Dataset entries
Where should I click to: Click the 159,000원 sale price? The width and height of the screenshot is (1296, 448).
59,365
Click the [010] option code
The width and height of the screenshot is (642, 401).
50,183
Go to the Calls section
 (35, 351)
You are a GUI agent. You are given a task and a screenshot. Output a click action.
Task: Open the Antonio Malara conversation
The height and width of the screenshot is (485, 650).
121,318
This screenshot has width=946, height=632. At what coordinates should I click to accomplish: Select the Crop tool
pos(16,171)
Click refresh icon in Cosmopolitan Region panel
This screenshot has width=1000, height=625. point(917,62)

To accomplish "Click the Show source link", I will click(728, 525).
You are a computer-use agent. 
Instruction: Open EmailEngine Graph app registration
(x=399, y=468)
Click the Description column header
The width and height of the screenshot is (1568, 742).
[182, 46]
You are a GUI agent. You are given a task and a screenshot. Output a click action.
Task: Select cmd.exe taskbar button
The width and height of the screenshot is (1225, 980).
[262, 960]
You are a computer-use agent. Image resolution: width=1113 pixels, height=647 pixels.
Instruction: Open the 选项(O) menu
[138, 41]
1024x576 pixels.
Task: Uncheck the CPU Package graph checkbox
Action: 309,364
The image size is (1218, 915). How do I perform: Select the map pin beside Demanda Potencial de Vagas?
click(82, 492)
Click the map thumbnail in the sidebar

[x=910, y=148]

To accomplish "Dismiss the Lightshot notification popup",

What you will do
Would you transcribe the data above exactly as it stands?

Your solution
Where should I click to: Click the 159,000원 sale price? The width and height of the screenshot is (1296, 448).
59,365
Click the [010] option code
The width and height of the screenshot is (642, 401).
50,183
Go to the Calls section
 (35, 351)
You are a GUI agent. You are given a task and a screenshot. Output a click action.
Task: Open the Antonio Malara conversation
The height and width of the screenshot is (485, 650).
121,318
This screenshot has width=946, height=632. At what coordinates should I click to accomplish: Select the Crop tool
pos(16,171)
Click refresh icon in Cosmopolitan Region panel
This screenshot has width=1000, height=625. point(917,62)

To accomplish "Click the Show source link", I will click(728, 525).
You are a computer-use agent. 
Instruction: Open EmailEngine Graph app registration
(x=399, y=468)
Click the Description column header
The width and height of the screenshot is (1568, 742).
[182, 46]
You are a GUI agent. You are given a task and a screenshot. Output a click action.
Task: Select cmd.exe taskbar button
The width and height of the screenshot is (1225, 980).
[262, 960]
You are a computer-use agent. Image resolution: width=1113 pixels, height=647 pixels.
Instruction: Open the 选项(O) menu
[138, 41]
1024x576 pixels.
Task: Uncheck the CPU Package graph checkbox
Action: 309,364
The image size is (1218, 915). How do I perform: Select the map pin beside Demanda Potencial de Vagas?
click(82, 492)
Click the map thumbnail in the sidebar

[x=910, y=148]

To accomplish "Dismiss the Lightshot notification popup",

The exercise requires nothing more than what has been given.